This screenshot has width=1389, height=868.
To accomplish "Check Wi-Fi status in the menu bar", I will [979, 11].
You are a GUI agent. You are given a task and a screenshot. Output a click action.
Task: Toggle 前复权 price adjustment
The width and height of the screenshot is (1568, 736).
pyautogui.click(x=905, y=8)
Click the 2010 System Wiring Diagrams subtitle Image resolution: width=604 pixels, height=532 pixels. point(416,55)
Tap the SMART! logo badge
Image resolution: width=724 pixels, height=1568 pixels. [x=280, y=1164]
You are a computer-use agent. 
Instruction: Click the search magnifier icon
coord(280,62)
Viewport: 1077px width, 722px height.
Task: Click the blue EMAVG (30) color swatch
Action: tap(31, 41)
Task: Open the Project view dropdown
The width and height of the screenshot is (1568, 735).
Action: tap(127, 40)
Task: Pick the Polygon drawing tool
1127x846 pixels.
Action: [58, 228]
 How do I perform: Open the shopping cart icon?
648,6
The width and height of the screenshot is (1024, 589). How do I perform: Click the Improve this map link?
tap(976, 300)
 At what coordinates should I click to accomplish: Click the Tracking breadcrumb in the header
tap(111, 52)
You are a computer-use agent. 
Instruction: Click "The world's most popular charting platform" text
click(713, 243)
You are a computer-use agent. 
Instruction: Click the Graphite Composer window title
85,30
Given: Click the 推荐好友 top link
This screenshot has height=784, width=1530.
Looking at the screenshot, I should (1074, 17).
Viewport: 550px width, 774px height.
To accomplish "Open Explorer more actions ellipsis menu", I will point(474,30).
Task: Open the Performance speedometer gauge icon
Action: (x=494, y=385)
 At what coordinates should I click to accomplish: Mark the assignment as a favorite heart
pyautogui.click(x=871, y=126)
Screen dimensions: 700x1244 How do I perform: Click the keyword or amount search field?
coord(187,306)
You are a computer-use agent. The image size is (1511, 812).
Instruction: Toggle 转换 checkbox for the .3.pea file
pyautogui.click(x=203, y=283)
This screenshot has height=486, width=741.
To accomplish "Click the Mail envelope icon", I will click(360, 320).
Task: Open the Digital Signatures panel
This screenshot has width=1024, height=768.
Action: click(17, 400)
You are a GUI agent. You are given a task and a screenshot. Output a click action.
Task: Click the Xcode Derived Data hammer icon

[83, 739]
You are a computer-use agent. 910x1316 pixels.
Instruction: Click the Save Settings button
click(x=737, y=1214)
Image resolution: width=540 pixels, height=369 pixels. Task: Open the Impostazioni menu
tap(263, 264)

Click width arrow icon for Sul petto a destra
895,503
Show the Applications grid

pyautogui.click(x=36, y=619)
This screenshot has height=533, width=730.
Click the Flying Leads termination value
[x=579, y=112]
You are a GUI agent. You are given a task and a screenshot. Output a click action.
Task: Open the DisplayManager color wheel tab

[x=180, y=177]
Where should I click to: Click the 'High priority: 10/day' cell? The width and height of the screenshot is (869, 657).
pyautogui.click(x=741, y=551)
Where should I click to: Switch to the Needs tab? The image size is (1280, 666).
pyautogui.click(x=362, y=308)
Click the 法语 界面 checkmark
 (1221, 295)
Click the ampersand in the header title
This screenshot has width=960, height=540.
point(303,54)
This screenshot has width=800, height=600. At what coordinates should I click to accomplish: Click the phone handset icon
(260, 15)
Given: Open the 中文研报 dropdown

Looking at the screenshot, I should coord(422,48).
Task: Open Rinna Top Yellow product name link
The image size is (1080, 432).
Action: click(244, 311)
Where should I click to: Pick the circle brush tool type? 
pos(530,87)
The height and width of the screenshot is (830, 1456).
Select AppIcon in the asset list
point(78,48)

==============================

### THE PROBLEM
Write out the entries exactly as they appear, from the line containing "Where should I click to: Click" through the last line of the entries.

### SOLUTION TO THIS EXERCISE
Where should I click to: Click the 'High priority: 10/day' cell? The width and height of the screenshot is (869, 657).
pyautogui.click(x=741, y=551)
Where should I click to: Switch to the Needs tab? The image size is (1280, 666).
pyautogui.click(x=362, y=308)
Click the 法语 界面 checkmark
 (1221, 295)
Click the ampersand in the header title
This screenshot has width=960, height=540.
point(303,54)
This screenshot has width=800, height=600. At what coordinates should I click to accomplish: Click the phone handset icon
(260, 15)
Given: Open the 中文研报 dropdown

Looking at the screenshot, I should coord(422,48).
Task: Open Rinna Top Yellow product name link
The image size is (1080, 432).
Action: click(244, 311)
Where should I click to: Pick the circle brush tool type? 
pos(530,87)
The height and width of the screenshot is (830, 1456).
Select AppIcon in the asset list
point(78,48)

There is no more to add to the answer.